We were told we could be anything, and look at how we’ve turned out. They never told us that we’d understand why people rob banks, steal, cheat, kill, and lie. They never told us that we’d understand criminality, while we riot with the sanctimonious incredulity expected of us— that we’d often quietly empathize. They never told us that justice was merely anger’s petulant retribution.
They never told us we weren’t truly free, and that even the masters of us are slaves to the lacquered-finish nothing which we all pretend to be something. They never told us that we’d die in small rooms, with whatever malignant thoughts remain, our minds having departed before our flesh capitulated, left our bodies as hollowed, sagging, and broken shells.

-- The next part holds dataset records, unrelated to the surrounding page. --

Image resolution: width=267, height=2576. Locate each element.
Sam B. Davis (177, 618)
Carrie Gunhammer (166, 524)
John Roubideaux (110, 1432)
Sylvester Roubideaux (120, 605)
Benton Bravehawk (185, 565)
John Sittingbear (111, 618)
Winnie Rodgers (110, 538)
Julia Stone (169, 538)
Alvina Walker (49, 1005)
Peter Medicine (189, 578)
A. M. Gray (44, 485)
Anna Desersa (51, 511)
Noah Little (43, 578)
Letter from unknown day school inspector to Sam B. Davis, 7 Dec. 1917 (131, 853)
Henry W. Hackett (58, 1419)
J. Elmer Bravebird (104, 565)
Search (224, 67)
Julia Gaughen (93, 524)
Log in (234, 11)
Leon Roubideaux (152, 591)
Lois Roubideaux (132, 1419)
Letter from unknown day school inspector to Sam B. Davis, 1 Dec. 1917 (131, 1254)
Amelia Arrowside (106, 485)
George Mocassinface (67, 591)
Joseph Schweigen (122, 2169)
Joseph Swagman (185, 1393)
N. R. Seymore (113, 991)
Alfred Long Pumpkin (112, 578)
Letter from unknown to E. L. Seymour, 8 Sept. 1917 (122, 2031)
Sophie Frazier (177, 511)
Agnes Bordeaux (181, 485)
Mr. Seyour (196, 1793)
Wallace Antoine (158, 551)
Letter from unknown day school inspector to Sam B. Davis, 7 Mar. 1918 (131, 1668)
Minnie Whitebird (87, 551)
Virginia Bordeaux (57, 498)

They never told us we’d long for a lifetime, for something unnamed, and that we’d never find it. They never told us that once the paint had dried on youth’s rebellious graffiti-wall dreams, they’d be forgotten, or abandoned, lost to convention, lost— to time’s defeated apathy, the wired-jaw silence of beaten men, that they’d be pissed on by cackling-laughter winos, shit on by the pigeons waiting on ledges, stripped by winters’ malicious torrents of wind and rain.

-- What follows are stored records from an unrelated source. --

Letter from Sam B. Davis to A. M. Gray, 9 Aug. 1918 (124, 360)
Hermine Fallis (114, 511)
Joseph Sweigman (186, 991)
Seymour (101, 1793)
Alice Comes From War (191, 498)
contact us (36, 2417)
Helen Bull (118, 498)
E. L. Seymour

They never told us that none of the promises made to us would ever be kept, or that even the geniuses among us, the seemingly accomplished, would never feel fulfilled.
They never told us that we’d hear our names whispered on autumn’s brisk winds, a foretelling, whilst a cold sun’s judgment glares angrily at us, and as its warm amber seduces the next; they never told us that all we’d really have is each other, lovers, that all else is glistening sunlit dust, and we shan’t tell those who follow us.